» **Extracted entries**:

▶

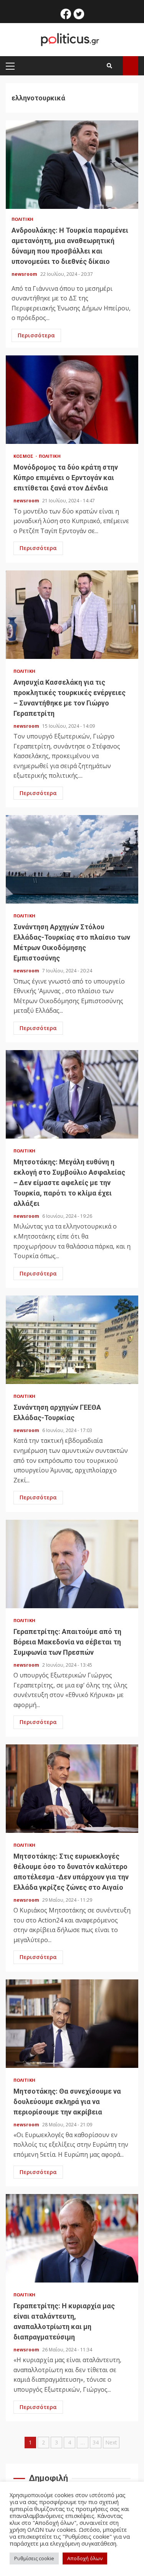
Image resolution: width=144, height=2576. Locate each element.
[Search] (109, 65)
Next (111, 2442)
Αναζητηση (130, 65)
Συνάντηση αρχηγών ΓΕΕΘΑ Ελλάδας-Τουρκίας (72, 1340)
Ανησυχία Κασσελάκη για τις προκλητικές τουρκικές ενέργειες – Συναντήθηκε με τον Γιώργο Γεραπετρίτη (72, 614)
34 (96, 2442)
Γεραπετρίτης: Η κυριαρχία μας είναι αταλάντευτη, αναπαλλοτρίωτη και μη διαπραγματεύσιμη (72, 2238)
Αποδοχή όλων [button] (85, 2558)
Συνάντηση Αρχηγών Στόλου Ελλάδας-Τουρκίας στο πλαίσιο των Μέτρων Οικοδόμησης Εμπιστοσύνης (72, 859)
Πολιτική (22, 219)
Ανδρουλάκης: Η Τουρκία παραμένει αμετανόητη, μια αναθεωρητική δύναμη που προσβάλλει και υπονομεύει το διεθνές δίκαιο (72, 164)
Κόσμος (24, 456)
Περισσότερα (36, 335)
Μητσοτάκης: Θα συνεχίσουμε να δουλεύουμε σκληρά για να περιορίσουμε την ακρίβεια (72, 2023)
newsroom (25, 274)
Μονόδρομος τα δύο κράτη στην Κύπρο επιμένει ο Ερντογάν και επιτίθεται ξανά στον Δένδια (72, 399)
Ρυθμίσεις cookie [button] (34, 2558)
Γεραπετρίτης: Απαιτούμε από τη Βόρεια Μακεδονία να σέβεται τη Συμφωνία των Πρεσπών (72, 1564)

◀
▶

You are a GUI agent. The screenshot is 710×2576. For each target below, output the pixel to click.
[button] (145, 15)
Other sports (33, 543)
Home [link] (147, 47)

◀
▶

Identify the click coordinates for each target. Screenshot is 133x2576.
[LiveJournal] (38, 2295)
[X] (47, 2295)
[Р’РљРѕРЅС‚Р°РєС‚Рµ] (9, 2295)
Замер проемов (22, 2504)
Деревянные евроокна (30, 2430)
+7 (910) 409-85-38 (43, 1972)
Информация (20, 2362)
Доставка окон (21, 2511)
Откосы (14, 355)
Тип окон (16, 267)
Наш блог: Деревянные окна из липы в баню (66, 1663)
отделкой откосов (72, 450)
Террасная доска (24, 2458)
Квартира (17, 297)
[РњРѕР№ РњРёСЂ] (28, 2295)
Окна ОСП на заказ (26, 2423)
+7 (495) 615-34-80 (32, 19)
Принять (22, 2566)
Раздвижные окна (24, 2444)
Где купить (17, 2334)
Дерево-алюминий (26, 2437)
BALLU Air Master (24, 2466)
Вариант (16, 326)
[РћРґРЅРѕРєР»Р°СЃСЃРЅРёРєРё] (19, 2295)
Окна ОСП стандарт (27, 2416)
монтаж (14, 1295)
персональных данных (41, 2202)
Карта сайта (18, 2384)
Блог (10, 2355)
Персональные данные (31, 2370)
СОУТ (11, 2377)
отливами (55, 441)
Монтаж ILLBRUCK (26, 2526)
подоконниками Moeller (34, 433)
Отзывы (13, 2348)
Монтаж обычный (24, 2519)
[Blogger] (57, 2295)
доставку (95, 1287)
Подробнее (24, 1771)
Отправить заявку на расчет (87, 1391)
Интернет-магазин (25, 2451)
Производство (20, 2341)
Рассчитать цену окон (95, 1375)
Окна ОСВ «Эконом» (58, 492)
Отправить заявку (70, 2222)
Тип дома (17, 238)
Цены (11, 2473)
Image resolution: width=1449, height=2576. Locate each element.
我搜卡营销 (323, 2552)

◀

» **Directions**: Among the lines of the listing above, which ones contain the word "Συνάντηση"? Show them.

» **Response to the task**:
Συνάντηση αρχηγών ΓΕΕΘΑ Ελλάδας-Τουρκίας (72, 1340)
Συνάντηση Αρχηγών Στόλου Ελλάδας-Τουρκίας στο πλαίσιο των Μέτρων Οικοδόμησης Εμπιστοσύνης (72, 859)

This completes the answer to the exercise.